Exercise directions
Pick out every line below that contains the word "computer", and copy each one in full.

Extracted data
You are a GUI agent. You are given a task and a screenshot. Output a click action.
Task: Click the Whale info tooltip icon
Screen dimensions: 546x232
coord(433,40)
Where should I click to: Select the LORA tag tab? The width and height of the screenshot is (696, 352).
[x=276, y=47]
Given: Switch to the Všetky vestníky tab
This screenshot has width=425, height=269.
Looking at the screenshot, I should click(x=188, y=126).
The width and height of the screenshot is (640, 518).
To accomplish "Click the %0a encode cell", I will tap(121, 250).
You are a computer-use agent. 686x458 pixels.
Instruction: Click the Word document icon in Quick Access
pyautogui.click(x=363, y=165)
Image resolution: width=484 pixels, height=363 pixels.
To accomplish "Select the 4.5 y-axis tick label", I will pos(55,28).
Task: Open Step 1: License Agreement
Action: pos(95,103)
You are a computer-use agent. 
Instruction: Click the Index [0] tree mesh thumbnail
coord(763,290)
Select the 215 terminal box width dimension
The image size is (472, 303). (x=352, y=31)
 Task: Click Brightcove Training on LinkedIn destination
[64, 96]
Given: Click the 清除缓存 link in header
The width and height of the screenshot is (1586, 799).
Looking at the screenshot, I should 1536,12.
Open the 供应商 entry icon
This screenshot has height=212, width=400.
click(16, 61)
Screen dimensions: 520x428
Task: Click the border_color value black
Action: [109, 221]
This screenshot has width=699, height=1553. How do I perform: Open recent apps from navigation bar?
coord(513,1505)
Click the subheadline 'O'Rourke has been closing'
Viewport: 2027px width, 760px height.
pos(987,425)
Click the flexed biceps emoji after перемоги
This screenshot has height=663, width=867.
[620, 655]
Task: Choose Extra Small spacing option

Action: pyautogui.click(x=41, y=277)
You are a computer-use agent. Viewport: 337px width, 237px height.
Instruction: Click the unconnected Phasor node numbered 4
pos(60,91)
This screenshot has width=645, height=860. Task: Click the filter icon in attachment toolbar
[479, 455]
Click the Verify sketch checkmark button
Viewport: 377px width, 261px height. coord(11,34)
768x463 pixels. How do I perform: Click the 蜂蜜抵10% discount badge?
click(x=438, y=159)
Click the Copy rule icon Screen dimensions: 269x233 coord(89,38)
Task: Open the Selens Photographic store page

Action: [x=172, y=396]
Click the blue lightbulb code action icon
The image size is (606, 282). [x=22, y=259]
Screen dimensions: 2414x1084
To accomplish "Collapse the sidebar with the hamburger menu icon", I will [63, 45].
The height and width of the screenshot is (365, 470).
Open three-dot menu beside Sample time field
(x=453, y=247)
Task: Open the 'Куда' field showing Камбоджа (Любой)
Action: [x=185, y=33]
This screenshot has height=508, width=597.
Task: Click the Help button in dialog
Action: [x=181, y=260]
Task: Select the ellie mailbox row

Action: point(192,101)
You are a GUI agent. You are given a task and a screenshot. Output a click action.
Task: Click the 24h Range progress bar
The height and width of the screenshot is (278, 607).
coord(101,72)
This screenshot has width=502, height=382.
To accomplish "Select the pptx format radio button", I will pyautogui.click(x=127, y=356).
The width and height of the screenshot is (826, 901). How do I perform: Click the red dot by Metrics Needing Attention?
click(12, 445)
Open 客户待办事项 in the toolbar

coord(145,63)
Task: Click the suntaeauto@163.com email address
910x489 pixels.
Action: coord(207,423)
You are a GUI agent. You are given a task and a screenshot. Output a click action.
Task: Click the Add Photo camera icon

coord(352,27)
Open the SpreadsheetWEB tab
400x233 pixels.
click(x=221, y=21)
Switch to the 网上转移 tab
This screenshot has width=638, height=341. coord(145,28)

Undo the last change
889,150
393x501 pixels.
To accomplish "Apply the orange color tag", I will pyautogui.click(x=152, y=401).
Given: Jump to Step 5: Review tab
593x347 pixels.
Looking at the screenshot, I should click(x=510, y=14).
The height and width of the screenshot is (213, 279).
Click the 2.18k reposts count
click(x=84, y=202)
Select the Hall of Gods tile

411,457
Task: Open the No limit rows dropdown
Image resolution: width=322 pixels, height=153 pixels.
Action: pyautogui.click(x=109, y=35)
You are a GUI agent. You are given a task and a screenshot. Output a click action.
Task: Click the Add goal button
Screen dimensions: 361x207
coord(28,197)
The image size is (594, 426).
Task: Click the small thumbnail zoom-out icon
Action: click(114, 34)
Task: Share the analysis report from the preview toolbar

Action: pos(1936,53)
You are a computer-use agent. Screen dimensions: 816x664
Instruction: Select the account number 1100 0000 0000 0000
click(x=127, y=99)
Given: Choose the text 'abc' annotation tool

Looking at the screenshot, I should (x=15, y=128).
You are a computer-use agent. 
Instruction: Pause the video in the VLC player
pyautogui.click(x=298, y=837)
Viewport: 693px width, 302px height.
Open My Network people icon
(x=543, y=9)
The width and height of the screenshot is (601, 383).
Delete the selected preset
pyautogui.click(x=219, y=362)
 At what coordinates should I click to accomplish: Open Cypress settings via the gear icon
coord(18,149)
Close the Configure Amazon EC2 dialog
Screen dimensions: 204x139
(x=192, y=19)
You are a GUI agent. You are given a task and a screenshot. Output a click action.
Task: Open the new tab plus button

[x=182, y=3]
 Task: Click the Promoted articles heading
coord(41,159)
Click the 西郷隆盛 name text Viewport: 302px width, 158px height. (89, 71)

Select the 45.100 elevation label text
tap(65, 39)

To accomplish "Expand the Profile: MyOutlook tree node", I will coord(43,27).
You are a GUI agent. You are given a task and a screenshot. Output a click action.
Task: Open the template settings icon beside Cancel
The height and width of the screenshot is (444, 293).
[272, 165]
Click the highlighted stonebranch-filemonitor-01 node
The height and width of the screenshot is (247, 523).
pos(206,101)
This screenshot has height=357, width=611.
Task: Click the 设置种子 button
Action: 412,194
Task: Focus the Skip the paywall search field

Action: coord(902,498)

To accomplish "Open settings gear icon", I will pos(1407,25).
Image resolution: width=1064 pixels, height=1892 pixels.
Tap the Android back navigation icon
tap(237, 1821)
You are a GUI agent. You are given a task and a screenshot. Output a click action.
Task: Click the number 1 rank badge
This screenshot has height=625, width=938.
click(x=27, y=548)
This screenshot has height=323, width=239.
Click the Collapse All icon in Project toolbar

Result for this exercise
You are a computer-use agent. 686x458 pixels.
You are a computer-use agent. 
You are a computer-use agent. Viewport: 337px width, 237px height.
You are a computer-use agent. Screen dimensions: 816x664
You are a computer-use agent. 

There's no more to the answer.